O debate sobre saúde mental no ambiente de trabalho ganhou força nos últimos anos, impulsionado pelo aumento de diagnósticos de depressão, ansiedade e síndrome de burnout entre profissionais de diferentes áreas. A questão que se impõe é se os problemas psicológicos estão, de fato, mais frequentes ou se apenas passaram a ser melhor identificados.
Em análise sobre o tema, o psiquiatra Wagner Gattaz destaca que o trabalho, por si só, não é a causa direta da depressão. Segundo ele, fatores como sobrecarga, pressão constante, insegurança profissional e ambientes pouco acolhedores podem atuar como gatilhos ou agravantes para quadros emocionais já existentes.
O especialista explica que, durante muito tempo, o sofrimento psíquico se manifestava de forma indireta, por meio de sintomas físicos como dores, fadiga e problemas gastrointestinais.

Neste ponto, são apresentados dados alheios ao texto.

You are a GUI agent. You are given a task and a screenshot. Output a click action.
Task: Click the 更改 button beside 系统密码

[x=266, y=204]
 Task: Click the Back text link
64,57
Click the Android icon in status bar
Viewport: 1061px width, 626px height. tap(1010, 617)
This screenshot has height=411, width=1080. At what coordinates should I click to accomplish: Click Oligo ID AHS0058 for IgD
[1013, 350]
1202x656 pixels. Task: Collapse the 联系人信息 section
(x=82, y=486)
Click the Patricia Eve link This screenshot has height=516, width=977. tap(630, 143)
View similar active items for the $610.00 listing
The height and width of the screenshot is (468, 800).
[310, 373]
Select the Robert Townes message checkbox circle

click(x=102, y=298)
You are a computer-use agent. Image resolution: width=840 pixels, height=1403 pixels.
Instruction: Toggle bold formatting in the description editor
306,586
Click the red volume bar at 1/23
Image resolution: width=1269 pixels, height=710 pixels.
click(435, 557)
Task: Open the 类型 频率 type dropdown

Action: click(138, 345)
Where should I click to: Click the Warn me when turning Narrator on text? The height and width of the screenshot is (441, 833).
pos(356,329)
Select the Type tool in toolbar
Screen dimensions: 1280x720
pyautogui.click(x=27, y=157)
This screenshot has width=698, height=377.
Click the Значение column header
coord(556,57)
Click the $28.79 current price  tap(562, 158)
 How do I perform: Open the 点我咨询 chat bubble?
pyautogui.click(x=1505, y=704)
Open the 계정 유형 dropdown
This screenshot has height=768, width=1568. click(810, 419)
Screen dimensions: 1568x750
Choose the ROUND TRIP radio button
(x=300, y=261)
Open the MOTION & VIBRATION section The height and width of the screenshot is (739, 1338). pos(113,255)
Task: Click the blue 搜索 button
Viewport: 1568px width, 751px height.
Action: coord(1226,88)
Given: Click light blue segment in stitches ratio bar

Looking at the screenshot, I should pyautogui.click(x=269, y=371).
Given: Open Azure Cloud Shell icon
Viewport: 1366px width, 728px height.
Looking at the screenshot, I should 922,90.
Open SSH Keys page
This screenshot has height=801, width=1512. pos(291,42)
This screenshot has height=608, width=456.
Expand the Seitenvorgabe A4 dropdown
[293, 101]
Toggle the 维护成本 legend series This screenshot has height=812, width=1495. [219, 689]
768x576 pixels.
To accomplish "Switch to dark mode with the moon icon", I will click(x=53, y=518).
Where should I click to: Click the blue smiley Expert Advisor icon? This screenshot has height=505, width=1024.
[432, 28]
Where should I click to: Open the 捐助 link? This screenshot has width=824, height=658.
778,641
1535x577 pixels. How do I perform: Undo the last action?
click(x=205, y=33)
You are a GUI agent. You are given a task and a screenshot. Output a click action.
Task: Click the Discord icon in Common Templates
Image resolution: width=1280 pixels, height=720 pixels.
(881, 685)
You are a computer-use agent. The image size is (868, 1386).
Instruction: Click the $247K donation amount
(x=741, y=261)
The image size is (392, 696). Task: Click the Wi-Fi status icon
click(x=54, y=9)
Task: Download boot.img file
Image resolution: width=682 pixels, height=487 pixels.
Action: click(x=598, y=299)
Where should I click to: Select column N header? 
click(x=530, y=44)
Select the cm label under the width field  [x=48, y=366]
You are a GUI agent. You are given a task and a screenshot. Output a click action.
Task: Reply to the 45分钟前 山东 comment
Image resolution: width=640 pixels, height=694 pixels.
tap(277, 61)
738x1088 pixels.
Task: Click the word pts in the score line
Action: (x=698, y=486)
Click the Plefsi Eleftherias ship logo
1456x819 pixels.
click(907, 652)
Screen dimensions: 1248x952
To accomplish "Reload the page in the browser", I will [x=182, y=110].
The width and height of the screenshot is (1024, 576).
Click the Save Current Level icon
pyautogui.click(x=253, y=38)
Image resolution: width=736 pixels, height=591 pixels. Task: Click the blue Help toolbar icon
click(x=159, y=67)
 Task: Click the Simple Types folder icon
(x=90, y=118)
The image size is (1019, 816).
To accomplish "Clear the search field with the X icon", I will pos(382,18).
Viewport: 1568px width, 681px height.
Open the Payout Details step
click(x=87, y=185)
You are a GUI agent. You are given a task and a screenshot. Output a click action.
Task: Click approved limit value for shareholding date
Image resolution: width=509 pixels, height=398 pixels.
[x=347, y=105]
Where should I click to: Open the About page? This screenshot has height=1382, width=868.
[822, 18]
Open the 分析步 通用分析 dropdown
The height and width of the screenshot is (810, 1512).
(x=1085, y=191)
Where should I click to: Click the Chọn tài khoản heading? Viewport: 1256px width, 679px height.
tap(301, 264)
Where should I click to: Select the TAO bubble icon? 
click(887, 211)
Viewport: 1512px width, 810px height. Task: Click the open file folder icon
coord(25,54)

Com o avanço da informação e da conscientização, essas queixas passaram a ser reconhecidas como sinais de transtornos emocionais, o que contribui para o aumento das estatísticas.
Gattaz ressalta ainda que o crescimento dos números não significa necessariamente uma piora generalizada da saúde mental, mas reflete uma maior capacidade de diagnóstico e uma redução do estigma em torno do tema. Esse cenário tem levado empresas a repensarem práticas de gestão e a adotarem políticas voltadas ao bem-estar dos trabalhadores.
Para especialistas, tratar a saúde mental como parte essencial da saúde do trabalhador deixou de ser uma opção e se tornou uma necessidade. A atenção ao tema é vista como fundamental não apenas para a qualidade de vida dos profissionais, mas também para a produtividade e a sustentabilidade das organizações.